Supplied passage —
We can talk on the phone, but it is the physical stuff that we may miss most. The smells of everyone’s specialties, the embrace of aunties and grandmas hovering to check that everybody has enough on their plates are the “mothering” all of our senses will miss.

But we will not be bereft of our mothers. Even if others are making choices that do not feel safe without you, even if you are alone, when in any other year you would be at a crowded feast, please know you are held close by a mothering God.

Father may be the default parenting metaphor for God that many Christians use, but take a look at some of God’s behaviors and whom will you recognize?

In my book, Embodied: Clergy Women and the Solidarity of a Mothering God, I name many of God’s behaviors in the Bible that mothers, or those who have been mothered by someone, know intimately.

God sews handmade clothes for Adam and Eve. God voices divine anger with the people, so that Abraham and Moses can bargain and talk God out of wiping them off the face of the earth for their sins.

God in the person of Jesus changes what he is going to do after a conversation with a desperate child of God, a Canaanite mother begging for crumbs of healing for her daughter.

From the cross, Jesus makes a plan for his own mother – since our caregiver relationships reverse as we age – and his beloved disciple to have family once he is gone.

The Holy Spirit is ever-present, not drawing attention but there when you need her, motivating and preparing us to face the world.

Are these not mothering behaviors?

The sense of belonging and value that our best mothering influences create for us is available to us from God, whether we make it to family holidays or not. God sets the table and fusses over us and disciplines and gives until it hurts in Scripture and today.

While God is as close and available as a mother to a newborn, we can also recognize God nurturing us from a distance by working through those who are able to be close to us.

Like a working mom who has to entrust her young ones to a daycare provider in order to work, God speaks to us and physically cares for our bodies through others. Moses even compares himself to a midwife, resenting the surrogate caregiver role.

Christians claim to be the body of Christ in the world, so that God cares for people through us. We are not meant to be receivers only, but just as my children’s snuggles or surprising insights strengthen me, God too equips us to be nurturing caregivers for each other.

We can step into mother’s place this year, with God’s mothering behaviors as a guide, and make it our business to fill everyone’s plate.

When our traditions are disrupted, we are more likely to see clearly that not everyone experiences an ideal nurturing experience from their families. Yet God desires to draw all of us together like a mother hen.

Who is close enough for you to bring under those wings? What might we gain this year – as individuals or churches – if we examine how the mothering figures in our lives create community and adapt who is responsible for caregiving in our lives? How does God “mother” without being physically nearby?

Without the template of family traditions and dynamics exactly as they have been before, we have an opportunity to see caregivers with new eyes and indeed to become the ones who mother in the faith.

Goal — Reproduce the passage on a mothering God verbatim, starting at "When our traditions" and ending at "being physically nearby?".

Data records —
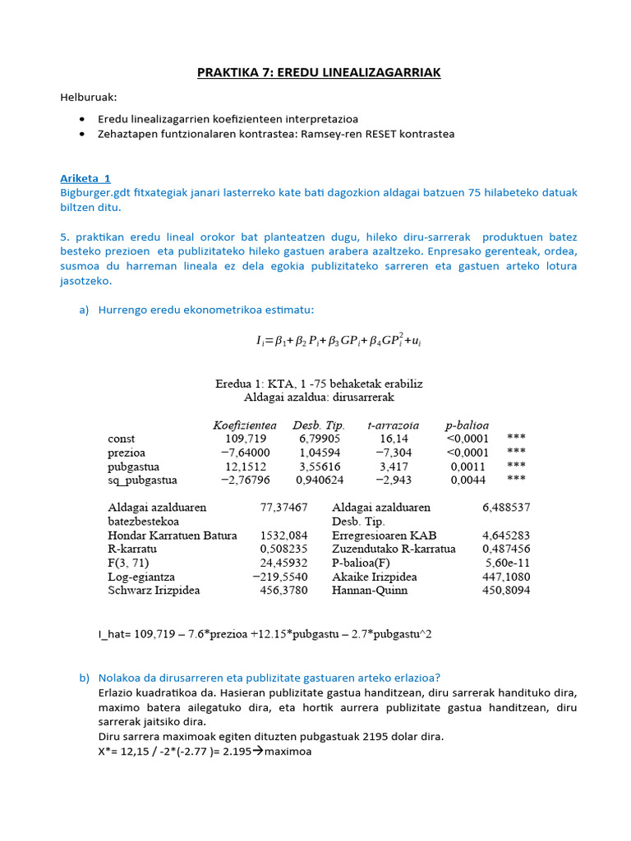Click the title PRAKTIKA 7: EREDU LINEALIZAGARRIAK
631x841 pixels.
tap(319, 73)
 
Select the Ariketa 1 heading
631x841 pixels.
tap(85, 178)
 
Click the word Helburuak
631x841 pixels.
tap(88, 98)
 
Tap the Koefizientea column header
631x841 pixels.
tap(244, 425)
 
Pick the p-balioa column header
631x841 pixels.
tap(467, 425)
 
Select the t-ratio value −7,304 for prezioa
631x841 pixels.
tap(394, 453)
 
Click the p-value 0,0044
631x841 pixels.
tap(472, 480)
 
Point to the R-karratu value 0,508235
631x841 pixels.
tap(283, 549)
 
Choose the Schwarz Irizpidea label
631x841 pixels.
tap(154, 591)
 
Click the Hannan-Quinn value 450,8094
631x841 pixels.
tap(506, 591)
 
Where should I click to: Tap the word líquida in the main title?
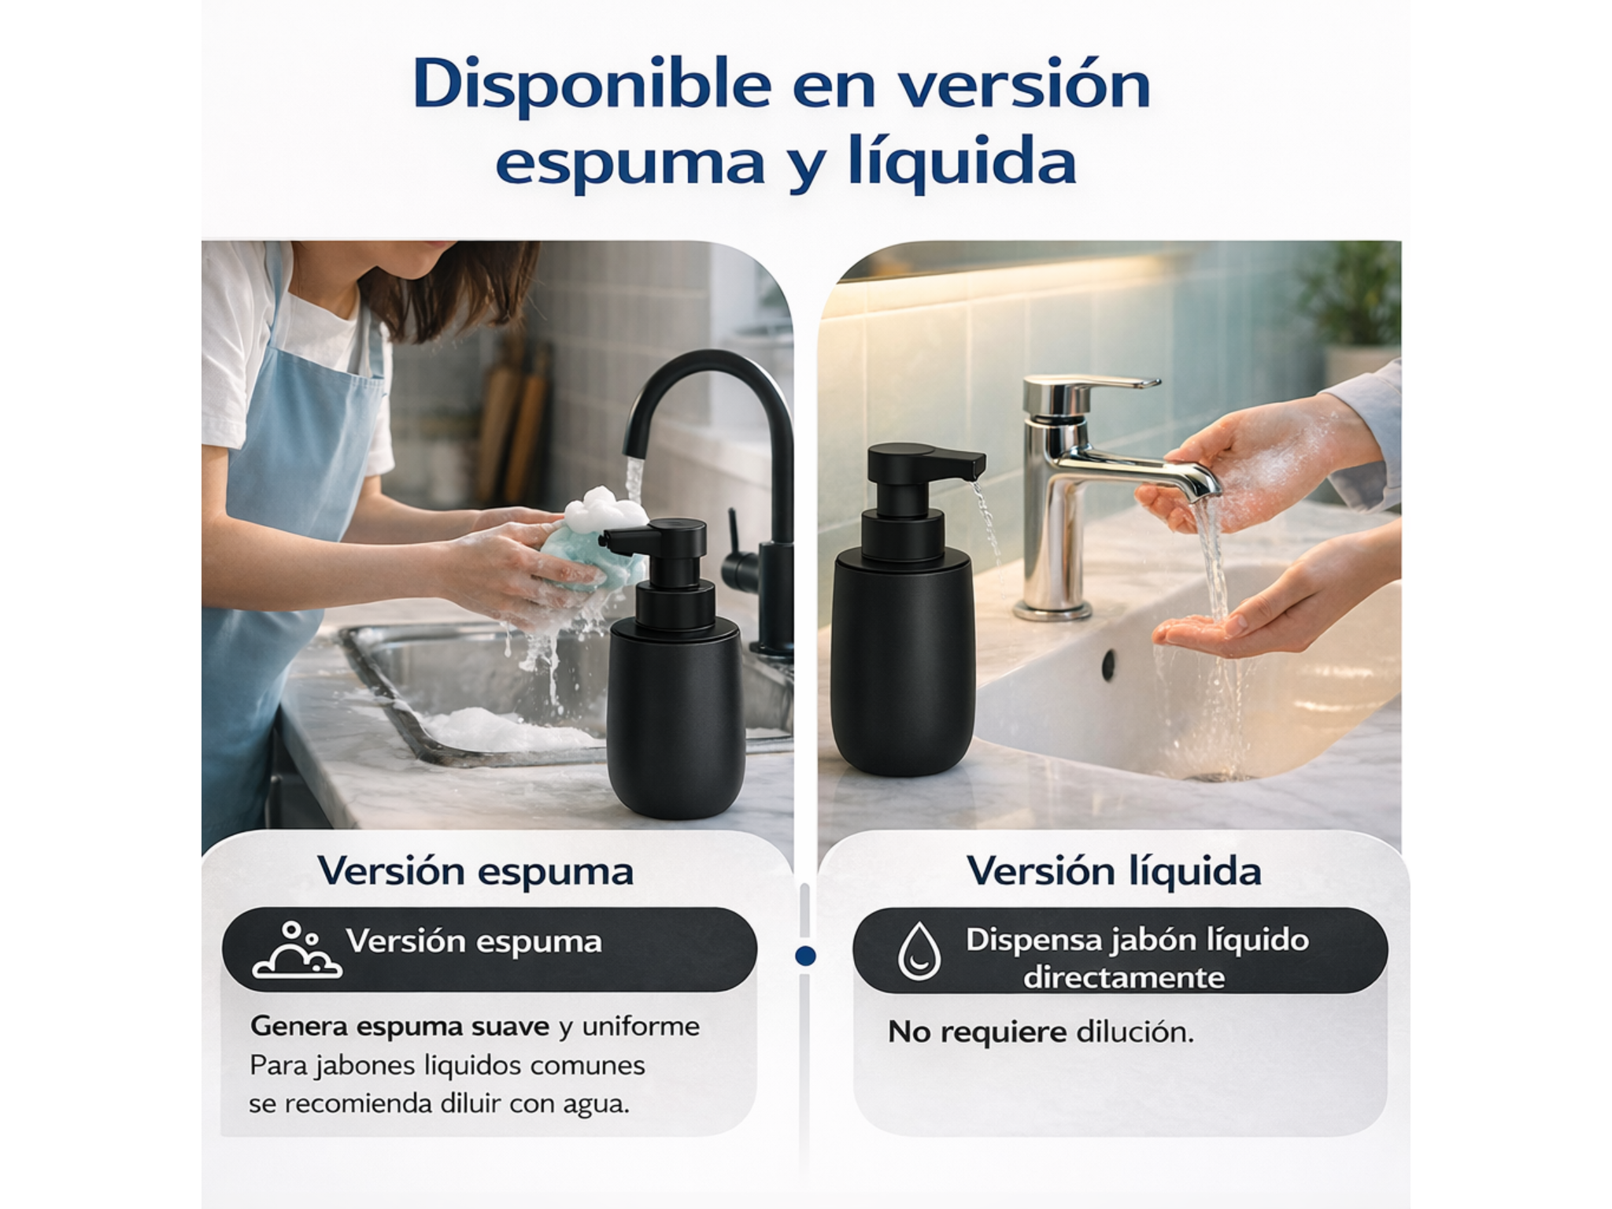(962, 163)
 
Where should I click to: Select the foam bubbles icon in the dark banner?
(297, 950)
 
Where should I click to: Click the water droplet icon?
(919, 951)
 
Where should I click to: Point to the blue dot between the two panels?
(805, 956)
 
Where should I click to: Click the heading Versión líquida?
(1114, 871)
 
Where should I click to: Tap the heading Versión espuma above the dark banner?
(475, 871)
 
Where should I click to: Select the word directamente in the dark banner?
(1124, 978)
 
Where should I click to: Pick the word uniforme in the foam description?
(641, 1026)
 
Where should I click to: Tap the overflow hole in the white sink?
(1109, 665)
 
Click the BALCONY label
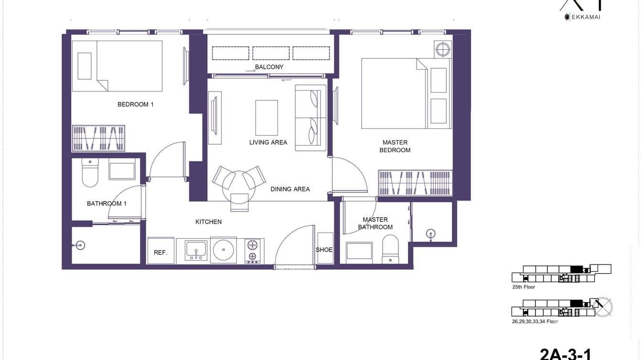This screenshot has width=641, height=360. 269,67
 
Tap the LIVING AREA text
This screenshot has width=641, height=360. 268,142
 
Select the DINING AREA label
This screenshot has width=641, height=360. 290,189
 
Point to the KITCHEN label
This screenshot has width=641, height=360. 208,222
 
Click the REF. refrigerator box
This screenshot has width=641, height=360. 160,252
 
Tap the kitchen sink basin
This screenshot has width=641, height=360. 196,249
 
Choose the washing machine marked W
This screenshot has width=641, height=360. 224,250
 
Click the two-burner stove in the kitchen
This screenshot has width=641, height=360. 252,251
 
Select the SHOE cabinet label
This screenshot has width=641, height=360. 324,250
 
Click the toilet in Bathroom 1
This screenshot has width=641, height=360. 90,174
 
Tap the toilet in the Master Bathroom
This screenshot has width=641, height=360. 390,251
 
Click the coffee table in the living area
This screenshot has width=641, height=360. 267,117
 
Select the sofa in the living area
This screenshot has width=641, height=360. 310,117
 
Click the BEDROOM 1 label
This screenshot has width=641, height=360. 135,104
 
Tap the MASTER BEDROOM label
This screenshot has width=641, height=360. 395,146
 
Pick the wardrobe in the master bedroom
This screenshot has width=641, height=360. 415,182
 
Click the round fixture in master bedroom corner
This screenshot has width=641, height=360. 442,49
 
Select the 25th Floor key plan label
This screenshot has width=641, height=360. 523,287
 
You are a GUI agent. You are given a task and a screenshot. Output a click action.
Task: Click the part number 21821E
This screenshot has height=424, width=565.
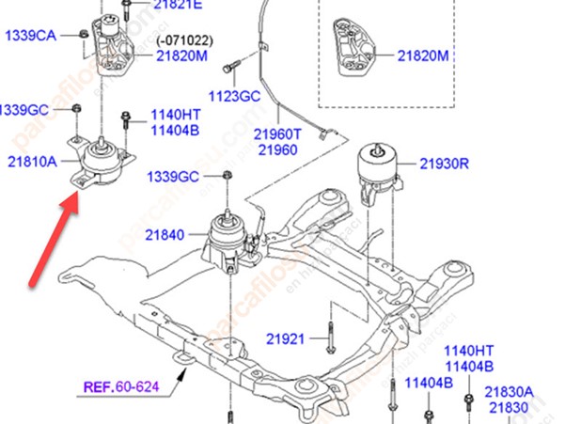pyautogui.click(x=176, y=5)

Response —
When our traditions are disrupted, we are more likely to see clearly that not everyone experiences an ideal nurturing experience from their families. Yet God desires to draw all of us together like a mother hen.

Who is close enough for you to bring under those wings? What might we gain this year – as individuals or churches – if we examine how the mothering figures in our lives create community and adapt who is responsible for caregiving in our lives? How does God “mother” without being physically nearby?